## Start
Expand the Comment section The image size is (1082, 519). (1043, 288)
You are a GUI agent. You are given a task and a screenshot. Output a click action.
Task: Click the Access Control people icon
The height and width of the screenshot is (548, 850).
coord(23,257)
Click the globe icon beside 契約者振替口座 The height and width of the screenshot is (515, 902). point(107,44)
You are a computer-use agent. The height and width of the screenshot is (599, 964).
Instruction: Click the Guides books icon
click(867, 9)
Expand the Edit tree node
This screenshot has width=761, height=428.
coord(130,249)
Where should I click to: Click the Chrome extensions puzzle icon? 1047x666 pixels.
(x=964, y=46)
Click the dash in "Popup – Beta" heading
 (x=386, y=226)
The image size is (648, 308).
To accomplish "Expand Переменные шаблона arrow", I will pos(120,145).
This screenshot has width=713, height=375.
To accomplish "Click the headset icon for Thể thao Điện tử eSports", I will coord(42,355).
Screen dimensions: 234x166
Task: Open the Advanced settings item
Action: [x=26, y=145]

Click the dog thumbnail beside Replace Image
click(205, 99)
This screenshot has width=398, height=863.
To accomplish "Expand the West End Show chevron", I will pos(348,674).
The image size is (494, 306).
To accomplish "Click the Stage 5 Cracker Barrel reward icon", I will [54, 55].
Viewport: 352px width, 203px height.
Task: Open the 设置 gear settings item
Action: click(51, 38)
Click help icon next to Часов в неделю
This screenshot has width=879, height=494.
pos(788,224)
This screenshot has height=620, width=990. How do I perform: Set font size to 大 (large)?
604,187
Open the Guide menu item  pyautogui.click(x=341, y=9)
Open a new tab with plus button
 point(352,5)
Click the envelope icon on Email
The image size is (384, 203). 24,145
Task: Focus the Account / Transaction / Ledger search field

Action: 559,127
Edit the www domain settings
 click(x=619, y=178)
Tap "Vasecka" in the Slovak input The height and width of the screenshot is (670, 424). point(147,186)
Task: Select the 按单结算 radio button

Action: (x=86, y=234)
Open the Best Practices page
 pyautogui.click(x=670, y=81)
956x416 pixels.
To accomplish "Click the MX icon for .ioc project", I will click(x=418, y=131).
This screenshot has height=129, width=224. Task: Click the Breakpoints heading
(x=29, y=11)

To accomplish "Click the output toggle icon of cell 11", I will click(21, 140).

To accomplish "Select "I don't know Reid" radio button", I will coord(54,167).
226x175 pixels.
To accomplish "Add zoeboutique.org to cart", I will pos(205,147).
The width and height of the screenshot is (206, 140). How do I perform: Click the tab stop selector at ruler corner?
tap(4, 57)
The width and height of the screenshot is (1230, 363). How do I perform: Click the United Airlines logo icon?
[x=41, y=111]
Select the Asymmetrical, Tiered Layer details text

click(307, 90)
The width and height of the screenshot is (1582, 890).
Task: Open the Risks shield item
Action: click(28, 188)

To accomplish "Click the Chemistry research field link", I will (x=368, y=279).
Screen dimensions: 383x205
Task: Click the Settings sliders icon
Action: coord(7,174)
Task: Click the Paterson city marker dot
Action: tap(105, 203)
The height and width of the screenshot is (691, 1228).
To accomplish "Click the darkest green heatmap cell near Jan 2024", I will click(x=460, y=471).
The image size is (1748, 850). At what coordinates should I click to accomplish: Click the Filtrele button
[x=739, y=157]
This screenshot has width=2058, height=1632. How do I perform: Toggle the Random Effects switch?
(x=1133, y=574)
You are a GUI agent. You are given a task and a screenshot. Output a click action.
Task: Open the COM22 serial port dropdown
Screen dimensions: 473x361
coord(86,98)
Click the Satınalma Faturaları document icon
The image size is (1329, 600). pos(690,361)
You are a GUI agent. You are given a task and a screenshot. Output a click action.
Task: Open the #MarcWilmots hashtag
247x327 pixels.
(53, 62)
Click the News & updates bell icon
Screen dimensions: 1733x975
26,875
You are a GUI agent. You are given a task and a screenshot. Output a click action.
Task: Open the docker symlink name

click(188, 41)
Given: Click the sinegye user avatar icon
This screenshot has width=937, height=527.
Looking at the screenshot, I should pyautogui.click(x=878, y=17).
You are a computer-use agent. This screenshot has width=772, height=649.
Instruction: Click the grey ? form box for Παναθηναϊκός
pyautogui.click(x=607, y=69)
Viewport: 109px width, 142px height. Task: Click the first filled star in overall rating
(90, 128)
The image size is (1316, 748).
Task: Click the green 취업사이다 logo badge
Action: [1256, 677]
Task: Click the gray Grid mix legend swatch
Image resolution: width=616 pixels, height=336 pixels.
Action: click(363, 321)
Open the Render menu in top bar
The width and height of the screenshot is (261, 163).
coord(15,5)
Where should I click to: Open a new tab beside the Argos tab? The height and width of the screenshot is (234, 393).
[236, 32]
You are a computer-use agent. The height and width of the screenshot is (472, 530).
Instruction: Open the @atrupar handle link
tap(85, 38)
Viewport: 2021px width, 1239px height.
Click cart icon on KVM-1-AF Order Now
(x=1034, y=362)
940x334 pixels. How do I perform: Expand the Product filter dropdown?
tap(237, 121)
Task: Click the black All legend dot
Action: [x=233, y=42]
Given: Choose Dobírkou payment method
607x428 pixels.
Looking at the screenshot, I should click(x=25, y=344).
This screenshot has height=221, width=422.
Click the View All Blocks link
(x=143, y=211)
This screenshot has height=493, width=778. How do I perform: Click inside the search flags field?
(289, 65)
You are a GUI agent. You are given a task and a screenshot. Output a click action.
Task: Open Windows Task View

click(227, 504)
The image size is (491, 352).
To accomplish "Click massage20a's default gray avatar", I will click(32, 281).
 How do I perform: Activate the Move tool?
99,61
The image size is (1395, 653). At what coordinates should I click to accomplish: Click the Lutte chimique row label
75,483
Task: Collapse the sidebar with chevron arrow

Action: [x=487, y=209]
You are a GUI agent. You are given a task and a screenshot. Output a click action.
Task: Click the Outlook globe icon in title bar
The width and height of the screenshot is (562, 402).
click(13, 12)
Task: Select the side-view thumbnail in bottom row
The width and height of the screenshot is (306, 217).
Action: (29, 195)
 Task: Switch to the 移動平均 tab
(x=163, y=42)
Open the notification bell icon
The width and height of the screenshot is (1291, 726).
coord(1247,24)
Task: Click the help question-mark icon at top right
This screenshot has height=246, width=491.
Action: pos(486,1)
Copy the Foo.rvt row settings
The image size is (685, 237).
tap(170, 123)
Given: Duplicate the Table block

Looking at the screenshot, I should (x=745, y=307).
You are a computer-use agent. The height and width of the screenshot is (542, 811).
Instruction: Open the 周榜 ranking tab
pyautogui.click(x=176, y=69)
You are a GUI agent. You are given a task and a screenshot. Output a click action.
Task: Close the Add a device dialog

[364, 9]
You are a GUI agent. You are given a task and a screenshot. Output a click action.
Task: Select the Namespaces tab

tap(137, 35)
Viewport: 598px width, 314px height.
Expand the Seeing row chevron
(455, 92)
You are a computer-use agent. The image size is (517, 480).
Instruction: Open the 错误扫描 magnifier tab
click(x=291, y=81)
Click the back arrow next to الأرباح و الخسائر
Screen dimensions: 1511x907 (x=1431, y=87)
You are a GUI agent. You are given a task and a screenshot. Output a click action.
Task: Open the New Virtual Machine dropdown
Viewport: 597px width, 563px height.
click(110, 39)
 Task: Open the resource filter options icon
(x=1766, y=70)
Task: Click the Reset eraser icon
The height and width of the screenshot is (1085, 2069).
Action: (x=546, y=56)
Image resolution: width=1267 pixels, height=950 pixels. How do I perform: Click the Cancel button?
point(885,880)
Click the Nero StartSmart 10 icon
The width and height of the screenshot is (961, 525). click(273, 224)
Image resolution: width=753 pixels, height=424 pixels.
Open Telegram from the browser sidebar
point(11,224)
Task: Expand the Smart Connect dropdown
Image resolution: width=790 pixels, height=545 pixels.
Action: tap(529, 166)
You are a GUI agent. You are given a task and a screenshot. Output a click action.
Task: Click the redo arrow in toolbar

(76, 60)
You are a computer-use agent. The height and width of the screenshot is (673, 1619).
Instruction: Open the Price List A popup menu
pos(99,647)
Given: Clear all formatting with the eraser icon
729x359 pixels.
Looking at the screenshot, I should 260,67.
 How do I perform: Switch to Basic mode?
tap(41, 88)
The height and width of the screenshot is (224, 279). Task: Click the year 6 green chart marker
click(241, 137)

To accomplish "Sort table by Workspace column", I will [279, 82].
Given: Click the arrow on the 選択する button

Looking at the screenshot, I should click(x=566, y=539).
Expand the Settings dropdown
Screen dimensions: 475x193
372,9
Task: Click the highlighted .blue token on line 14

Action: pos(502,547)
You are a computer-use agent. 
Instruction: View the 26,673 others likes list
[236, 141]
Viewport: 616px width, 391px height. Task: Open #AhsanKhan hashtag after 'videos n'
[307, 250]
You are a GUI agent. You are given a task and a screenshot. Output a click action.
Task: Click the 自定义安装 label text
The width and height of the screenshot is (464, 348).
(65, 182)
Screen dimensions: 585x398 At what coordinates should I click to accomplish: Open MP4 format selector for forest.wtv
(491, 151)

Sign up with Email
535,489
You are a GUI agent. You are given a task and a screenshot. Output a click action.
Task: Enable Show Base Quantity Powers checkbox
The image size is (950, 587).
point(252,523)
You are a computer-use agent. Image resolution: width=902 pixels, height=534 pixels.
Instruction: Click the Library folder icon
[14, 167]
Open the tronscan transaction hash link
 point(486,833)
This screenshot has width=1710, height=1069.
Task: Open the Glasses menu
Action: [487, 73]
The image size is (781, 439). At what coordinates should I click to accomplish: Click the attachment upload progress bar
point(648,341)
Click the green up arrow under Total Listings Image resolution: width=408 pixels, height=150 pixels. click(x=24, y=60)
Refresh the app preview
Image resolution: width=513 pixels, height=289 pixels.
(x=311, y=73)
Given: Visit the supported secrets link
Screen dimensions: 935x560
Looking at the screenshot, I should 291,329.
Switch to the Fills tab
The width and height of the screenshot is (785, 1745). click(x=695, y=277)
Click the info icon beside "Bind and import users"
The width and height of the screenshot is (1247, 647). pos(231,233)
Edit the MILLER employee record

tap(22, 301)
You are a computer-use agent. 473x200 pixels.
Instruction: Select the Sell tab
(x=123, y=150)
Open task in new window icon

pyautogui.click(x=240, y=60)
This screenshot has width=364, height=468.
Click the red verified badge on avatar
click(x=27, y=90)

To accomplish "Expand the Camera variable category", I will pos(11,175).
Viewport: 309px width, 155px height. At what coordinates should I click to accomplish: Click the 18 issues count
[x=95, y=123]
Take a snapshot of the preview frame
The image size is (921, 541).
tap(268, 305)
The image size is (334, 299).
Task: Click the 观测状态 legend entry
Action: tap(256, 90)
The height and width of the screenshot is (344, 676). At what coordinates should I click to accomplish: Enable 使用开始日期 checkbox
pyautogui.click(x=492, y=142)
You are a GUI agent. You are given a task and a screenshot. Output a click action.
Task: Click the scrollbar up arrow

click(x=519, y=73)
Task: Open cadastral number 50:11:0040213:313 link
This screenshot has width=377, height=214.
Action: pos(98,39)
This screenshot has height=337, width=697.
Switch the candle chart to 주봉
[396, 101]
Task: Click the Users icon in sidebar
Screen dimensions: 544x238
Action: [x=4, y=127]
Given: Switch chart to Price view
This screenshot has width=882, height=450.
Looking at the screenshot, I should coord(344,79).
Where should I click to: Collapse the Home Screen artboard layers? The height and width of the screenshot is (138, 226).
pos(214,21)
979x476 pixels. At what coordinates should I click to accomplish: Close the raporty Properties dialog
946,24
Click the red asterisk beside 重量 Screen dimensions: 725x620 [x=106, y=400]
## End
Reproduce the entries word for word, from the line with "Given: Switch chart to Price view" through the end of the entries.

Given: Switch chart to Price view
This screenshot has width=882, height=450.
Looking at the screenshot, I should coord(344,79).
Where should I click to: Collapse the Home Screen artboard layers? The height and width of the screenshot is (138, 226).
pos(214,21)
979x476 pixels. At what coordinates should I click to accomplish: Close the raporty Properties dialog
946,24
Click the red asterisk beside 重量 Screen dimensions: 725x620 [x=106, y=400]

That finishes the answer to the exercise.